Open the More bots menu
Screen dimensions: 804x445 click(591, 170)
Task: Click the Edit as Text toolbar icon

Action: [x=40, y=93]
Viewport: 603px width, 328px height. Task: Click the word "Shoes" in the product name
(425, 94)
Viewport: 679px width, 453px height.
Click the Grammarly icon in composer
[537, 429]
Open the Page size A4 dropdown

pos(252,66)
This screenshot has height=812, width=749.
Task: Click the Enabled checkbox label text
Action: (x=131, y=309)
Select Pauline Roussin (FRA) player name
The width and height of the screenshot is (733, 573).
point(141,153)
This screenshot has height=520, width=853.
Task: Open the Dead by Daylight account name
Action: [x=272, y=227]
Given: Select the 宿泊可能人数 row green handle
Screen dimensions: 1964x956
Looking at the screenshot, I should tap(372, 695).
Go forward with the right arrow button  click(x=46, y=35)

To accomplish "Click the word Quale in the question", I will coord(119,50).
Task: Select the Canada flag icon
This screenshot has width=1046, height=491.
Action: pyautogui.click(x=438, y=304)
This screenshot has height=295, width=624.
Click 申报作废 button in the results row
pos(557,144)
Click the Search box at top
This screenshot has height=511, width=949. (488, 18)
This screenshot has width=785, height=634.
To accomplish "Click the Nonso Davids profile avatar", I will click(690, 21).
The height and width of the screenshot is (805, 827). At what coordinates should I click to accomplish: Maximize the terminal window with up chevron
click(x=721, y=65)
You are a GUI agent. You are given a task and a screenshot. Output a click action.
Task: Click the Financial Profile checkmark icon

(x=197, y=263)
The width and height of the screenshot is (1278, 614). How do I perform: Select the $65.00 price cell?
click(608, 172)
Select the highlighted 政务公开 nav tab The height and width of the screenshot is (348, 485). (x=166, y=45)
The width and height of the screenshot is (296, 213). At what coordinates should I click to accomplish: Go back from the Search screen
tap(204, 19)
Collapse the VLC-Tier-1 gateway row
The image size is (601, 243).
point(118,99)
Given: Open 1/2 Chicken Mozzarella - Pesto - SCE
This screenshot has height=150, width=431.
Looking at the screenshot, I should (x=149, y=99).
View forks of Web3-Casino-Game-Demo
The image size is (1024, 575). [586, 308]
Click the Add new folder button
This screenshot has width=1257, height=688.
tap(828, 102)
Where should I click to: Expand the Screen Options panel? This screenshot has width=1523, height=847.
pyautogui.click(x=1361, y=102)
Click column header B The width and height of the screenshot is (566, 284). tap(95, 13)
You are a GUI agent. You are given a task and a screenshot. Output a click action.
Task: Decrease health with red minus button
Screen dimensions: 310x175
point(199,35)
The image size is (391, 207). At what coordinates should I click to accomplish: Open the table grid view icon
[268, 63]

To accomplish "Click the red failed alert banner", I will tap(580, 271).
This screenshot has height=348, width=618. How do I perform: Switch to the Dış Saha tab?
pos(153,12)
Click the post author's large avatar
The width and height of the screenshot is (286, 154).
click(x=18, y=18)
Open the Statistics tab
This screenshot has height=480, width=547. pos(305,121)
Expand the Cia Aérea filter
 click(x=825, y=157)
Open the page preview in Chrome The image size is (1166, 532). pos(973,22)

* [Task]: The records above should be restated exactly, line for line.

* [Answer for this exercise]:
Open the More bots menu
Screen dimensions: 804x445 click(591, 170)
Task: Click the Edit as Text toolbar icon

Action: [x=40, y=93]
Viewport: 603px width, 328px height. Task: Click the word "Shoes" in the product name
(425, 94)
Viewport: 679px width, 453px height.
Click the Grammarly icon in composer
[537, 429]
Open the Page size A4 dropdown

pos(252,66)
This screenshot has height=812, width=749.
Task: Click the Enabled checkbox label text
Action: (x=131, y=309)
Select Pauline Roussin (FRA) player name
The width and height of the screenshot is (733, 573).
point(141,153)
This screenshot has height=520, width=853.
Task: Open the Dead by Daylight account name
Action: [x=272, y=227]
Given: Select the 宿泊可能人数 row green handle
Screen dimensions: 1964x956
Looking at the screenshot, I should tap(372, 695).
Go forward with the right arrow button  click(x=46, y=35)

To accomplish "Click the word Quale in the question", I will coord(119,50).
Task: Select the Canada flag icon
This screenshot has width=1046, height=491.
Action: pyautogui.click(x=438, y=304)
This screenshot has height=295, width=624.
Click 申报作废 button in the results row
pos(557,144)
Click the Search box at top
This screenshot has height=511, width=949. (488, 18)
This screenshot has width=785, height=634.
To accomplish "Click the Nonso Davids profile avatar", I will click(690, 21).
The height and width of the screenshot is (805, 827). At what coordinates should I click to accomplish: Maximize the terminal window with up chevron
click(x=721, y=65)
You are a GUI agent. You are given a task and a screenshot. Output a click action.
Task: Click the Financial Profile checkmark icon

(x=197, y=263)
The width and height of the screenshot is (1278, 614). How do I perform: Select the $65.00 price cell?
click(608, 172)
Select the highlighted 政务公开 nav tab The height and width of the screenshot is (348, 485). (x=166, y=45)
The width and height of the screenshot is (296, 213). At what coordinates should I click to accomplish: Go back from the Search screen
tap(204, 19)
Collapse the VLC-Tier-1 gateway row
The image size is (601, 243).
point(118,99)
Given: Open 1/2 Chicken Mozzarella - Pesto - SCE
This screenshot has height=150, width=431.
Looking at the screenshot, I should (x=149, y=99).
View forks of Web3-Casino-Game-Demo
The image size is (1024, 575). [586, 308]
Click the Add new folder button
This screenshot has width=1257, height=688.
tap(828, 102)
Where should I click to: Expand the Screen Options panel? This screenshot has width=1523, height=847.
pyautogui.click(x=1361, y=102)
Click column header B The width and height of the screenshot is (566, 284). tap(95, 13)
You are a GUI agent. You are given a task and a screenshot. Output a click action.
Task: Decrease health with red minus button
Screen dimensions: 310x175
point(199,35)
The image size is (391, 207). At what coordinates should I click to accomplish: Open the table grid view icon
[268, 63]

To accomplish "Click the red failed alert banner", I will tap(580, 271).
This screenshot has height=348, width=618. How do I perform: Switch to the Dış Saha tab?
pos(153,12)
Click the post author's large avatar
The width and height of the screenshot is (286, 154).
click(x=18, y=18)
Open the Statistics tab
This screenshot has height=480, width=547. pos(305,121)
Expand the Cia Aérea filter
 click(x=825, y=157)
Open the page preview in Chrome The image size is (1166, 532). pos(973,22)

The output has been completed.